_Activity:_
Determine the number of lines in the following entries that hold the word "value". Give only that number.

_Data to use:_

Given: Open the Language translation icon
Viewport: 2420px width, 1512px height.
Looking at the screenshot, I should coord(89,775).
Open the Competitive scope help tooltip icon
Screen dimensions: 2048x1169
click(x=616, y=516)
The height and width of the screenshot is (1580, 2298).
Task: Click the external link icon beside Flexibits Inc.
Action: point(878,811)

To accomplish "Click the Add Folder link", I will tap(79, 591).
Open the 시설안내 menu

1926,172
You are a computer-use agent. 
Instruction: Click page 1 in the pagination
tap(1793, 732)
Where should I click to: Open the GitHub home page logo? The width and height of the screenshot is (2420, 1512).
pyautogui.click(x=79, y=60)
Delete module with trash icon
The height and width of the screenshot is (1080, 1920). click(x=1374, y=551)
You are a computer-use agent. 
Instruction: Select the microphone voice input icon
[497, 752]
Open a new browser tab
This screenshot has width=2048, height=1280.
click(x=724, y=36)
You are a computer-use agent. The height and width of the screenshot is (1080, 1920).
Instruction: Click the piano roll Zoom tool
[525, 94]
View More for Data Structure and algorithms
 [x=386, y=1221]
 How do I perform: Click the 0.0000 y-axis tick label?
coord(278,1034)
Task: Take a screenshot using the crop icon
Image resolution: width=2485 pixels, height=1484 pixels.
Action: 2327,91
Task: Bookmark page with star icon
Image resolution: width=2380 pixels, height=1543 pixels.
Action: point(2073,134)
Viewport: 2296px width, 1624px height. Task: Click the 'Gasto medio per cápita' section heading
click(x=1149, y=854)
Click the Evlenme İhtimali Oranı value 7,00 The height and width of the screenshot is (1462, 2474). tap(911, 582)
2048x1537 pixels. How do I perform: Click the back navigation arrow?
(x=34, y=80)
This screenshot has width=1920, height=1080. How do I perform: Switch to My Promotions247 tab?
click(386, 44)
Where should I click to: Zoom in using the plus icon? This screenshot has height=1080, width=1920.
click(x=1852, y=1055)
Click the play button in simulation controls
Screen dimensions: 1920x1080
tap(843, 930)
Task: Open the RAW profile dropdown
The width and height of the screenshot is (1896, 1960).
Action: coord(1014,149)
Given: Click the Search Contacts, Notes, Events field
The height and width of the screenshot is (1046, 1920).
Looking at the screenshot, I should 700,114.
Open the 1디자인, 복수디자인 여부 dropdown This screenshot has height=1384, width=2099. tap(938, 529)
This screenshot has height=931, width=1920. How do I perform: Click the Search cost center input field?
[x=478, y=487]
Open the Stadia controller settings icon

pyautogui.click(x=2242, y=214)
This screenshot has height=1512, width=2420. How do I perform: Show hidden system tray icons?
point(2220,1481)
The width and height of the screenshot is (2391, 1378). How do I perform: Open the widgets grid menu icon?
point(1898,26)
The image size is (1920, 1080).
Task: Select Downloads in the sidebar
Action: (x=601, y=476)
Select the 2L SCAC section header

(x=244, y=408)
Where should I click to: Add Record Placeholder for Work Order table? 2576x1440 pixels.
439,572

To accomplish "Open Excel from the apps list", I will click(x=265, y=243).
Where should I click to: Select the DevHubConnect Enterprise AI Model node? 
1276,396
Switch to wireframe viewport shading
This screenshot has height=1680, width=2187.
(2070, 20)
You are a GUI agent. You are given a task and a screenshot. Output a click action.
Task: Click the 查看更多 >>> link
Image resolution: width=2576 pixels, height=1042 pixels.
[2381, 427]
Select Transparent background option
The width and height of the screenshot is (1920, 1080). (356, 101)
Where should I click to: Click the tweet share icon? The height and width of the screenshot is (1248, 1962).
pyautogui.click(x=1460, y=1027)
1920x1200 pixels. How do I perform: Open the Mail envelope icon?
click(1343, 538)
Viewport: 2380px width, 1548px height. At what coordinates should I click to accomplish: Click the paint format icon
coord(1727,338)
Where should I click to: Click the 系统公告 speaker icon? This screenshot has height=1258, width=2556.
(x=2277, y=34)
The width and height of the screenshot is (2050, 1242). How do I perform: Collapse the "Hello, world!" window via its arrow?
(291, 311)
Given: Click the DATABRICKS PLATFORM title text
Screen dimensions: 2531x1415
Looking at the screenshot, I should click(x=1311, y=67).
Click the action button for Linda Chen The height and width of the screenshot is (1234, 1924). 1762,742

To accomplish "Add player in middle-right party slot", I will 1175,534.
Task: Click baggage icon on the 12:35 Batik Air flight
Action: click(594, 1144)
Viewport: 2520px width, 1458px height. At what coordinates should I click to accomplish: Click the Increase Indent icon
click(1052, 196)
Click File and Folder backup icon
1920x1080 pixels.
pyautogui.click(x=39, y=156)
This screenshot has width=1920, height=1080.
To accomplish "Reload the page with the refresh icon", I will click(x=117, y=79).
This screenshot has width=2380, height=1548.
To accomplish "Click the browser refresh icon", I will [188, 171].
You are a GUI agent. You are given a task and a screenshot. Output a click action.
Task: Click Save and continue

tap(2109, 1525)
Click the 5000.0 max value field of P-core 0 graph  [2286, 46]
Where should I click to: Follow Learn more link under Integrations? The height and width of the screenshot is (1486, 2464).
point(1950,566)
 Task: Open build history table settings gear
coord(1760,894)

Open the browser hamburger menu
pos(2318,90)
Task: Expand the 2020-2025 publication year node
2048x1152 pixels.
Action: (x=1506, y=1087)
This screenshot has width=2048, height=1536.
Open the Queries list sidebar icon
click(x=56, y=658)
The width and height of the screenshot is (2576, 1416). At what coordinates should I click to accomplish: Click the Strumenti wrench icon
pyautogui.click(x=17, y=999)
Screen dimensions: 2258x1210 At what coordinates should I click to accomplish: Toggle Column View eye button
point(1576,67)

_Written answer:_
2